ASTMH Annual Meeting 2024
blogTropMed22 Opens with Brazilian Champion of Health Equity Celebrating Election Outcome
By: Matthew Davis, Burness
As the clocked ticked down Sunday to the official launch of TropMed2022 in Seattle, its keynote speaker for the opening plenary session was closely attuned to an election thousands of miles and a hemisphere away. He was seeking insights that he believes could affect the health of millions of historically disenfranchised people in Latin America’s largest country.
“Thankfully the Brazilian people…just elected a president that gives hope for a new democratic cycle…and a new period of improvement in the health of the population will begin,” said Maurício L. Barreto, MD, PhD, an emeritus professor at Universidade Federal da Bahia in Brazil and a senior investigator of Fundação Oswaldo Cruz (Fiocruz). He was speaking about Brazil’s election Sunday of Luiz Inácio Lula da Silva to be the country’s next president over Jair Bolsonaro.
Dr. Barreto has dedicated his career to generating data linking social policies to health outcomes as part of what he described as Brazil’s centuries-long struggle to achieve progress at the “intersection of democracy, poverty, inequality, social justice, human rights and health.” Over the last few years, he has led the groundbreaking The 100 Million Brazilian Cohort” project. He noted that the database, which now includes health, social and economic insights on some 130 million Brazilians, has “provided unparalleled power” to examine in great detail a wide range of health outcomes—including infant mortality, diarrheal disease, leprosy, suicide, Zika, and tuberculosis—among economically and socially disadvantaged groups.

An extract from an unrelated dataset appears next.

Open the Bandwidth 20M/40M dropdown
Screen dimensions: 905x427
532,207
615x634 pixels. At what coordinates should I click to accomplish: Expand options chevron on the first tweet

Dr. Barreto said the link between social inequality and health inequality in Brazil can be traced to the country’s beginning in the 1500s. He pointed to the toxic mix of enslavements, massacres and diseases that produced an “indigenous genocide”---and the persistent racial inequalities that continued to manifest as poor health outcomes well into the late 20th century.
But Dr. Barreto said that, after the end of its military dictatorship in 1985, Brazil entered what he called “its second act.” He characterized it as a period that was focused on “rebuilding our democracy” and moving toward more “equitable social and health policies.” It included a constitutional commitment to “health as a right for all Brazilians,” expanding water and sanitation services, and developing a family health program and cash support payment initiative, both targeting disadvantaged communities.
For example, Dr. Barreto provided detailed evidence linking the family health and cash support payments programs to large reductions in malnutrition, childhood mortality, tuberculosis, leprosy, and suicide.
Then, in 2015, he said Brazil entered an unfortunate third act, one that featured “austerity measures” in which “everything directed at equity was cut.”
“At the moment they were implemented, it changed the curve,” he said. “The effects on health were very clear.”
Dr. Barreto pointed to evidence of a rise in suicide and violence-related outcomes. There was a 2022 study showing that children of Black mothers in Brazil had a 50% higher risk of congenital Zika syndrome (CZS). There was evidence that Black people in Brazil had a 58% higher risk of death from COVID-19.
On Sunday in Seattle at TropMed22, Dr. Barreto expressed hope that the electoral loss of the government that instituted these regressive policies signals a desire to return to a “virtuous interaction between pro-equity policies and improved health.”
“Today is a great day for Brazil,” he said.